The military has locked down a strip of land along the border, an area largely home to the oppressed Muslim minority, since deadly raids on police posts last month.
The army says troops have killed nearly 70 people as they hunt the attackers, who they say are radicalised Rohingya militants with links to overseas Islamists.
Activists say the toll could be much higher, accusing troops of shooting unarmed civilians, raping women and torching homes, but the army has stopped independent observers from investigating the claims.
Annan called for an end to the bloodshed in a statement released as seven members of a commission he heads on Rakhine held talks with local officials in state capital Sittwe.
"I wish to express my deep concern over the recent violence in northern Rakhine State, which is plunging the state into renewed instability and creating new displacement," he said in a statement late Tuesday.
"All communities must renounce violence and I urge the security services to act in full compliance with the rule of law."
On Wednesday the commission members will head to villages hit by the unrest.
The US is also "concerned by reports of a spike in violence" in Rakhine, US State Department spokeswoman Elizabeth Trudeau said in Washington, urging the government to allow a "credible and independent investigation".

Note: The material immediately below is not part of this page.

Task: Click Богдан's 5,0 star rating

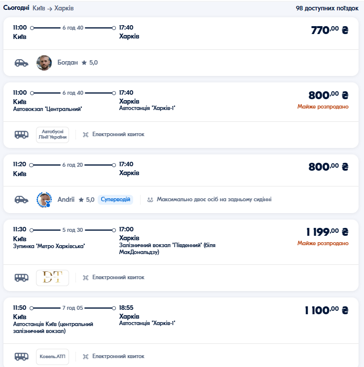Action: [90, 63]
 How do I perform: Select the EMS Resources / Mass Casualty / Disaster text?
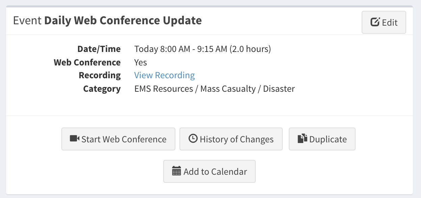[215, 89]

Days of apparent calm were shattered over the weekend when troops killed more than 30 people in two days of fighting that saw the military bring in helicopter gunships for the first time.
The surge in fighting sent around 200 Rohingya fleeing to the Bangladesh border, according to community leaders, who said they have been left stranded after border guards pushed them back.
One commander said the group, which arrived on Monday, was the largest number of Rohingya pushed back since violence erupted in Rakhine in early October.
Some 15,000 people have been displaced by the unrest and 150,000 from the deeply impoverished area have been without humanitarian aid for more than a month, according to the UN Office for the Coordination of Humanitarian Affairs.
The resurgence of violence in Rakhine has deepened a crisis that has already threatened to derail to the new administration led by democracy activist Aung San Suu Kyi.
The democracy champion appointed fellow Nobel laureate Annan to oversee a commission charged with finding ways to heal wounds in the poor western state.
Rakhine has sizzled with religious tension ever since waves of violence between the majority Buddhist population and the Muslim Rohingya left more than 100 dead in 2012.